Aims: C-reactive protein is an established marker of inflammation that can impair the
protective function of High Density Lipoprotein Cholesterol (HDL-C). The combined effect of Creactive
protein and HDL-C on long-term outcomes in patients with stroke remains uncertain.
Methods: A total of 3124 acute ischemic stroke subjects from the China Antihypertensive Trial in
Acute Ischemic Stroke (CATIS) were included in this analysis. Participants were divided into four
groups according to CRP and HDL-C levels on admission. The primary outcome was a combination
of death and major disability (modified Rankin Scale score ≥3) at one year after stroke.
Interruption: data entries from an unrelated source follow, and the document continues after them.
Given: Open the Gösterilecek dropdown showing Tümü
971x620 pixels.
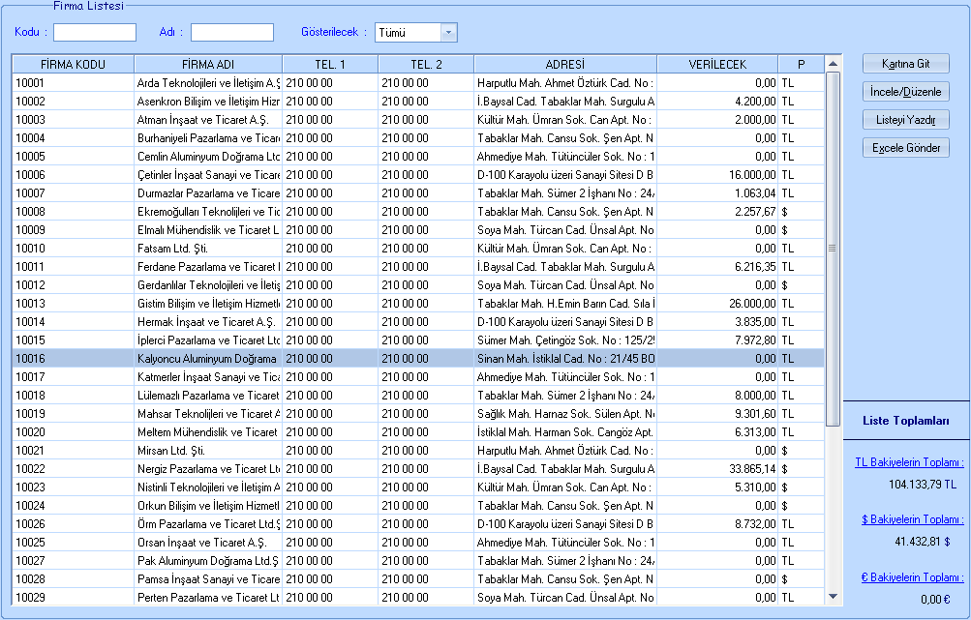Looking at the screenshot, I should 447,33.
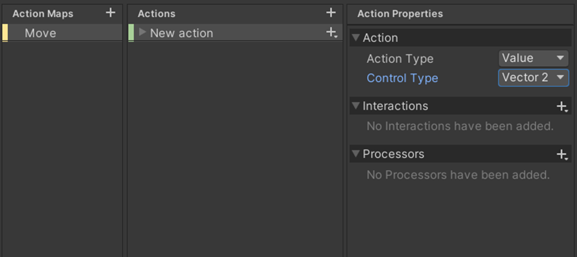This screenshot has width=577, height=257.
Task: Click the Control Type label
Action: (402, 78)
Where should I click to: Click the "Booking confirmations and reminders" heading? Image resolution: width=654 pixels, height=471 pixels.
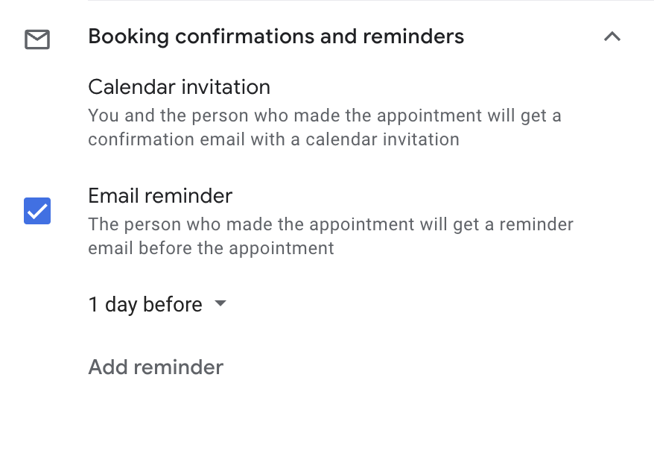tap(276, 36)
Results: Compared to participants with low CRP/ high HDL-C, adjusted odd ratios for primary
outcome for those with low CRP /low HDL-C, high CRP /high HDL-C and high CRP /low HDL-C
were 1.06(0.81-1.39),1.78(1.31-2.41) and 2.03(1.46-2.80), respectively, after multiple adjustments.
Adding serum CRP and HDL-C status to a model containing conventional stroke risk factors significantly
improve risk reclassification for the combined outcome of death and major disability
(NRI: 6.85%, P=0.005; IDI: 2.57%, P=0.002). Moreover, no interaction was observed between
CRP and HDL-C in relation to stroke outcomes (P-interaction >0.05 for all).
Conclusions: High CRP with low HDL-C levels was associated with death and major disability
within one year after ischemic stroke. The findings suggest that the ischemic patients with both
high CRP and low HDL-C should be treated with reducing CRP and promoting HDL-C levels.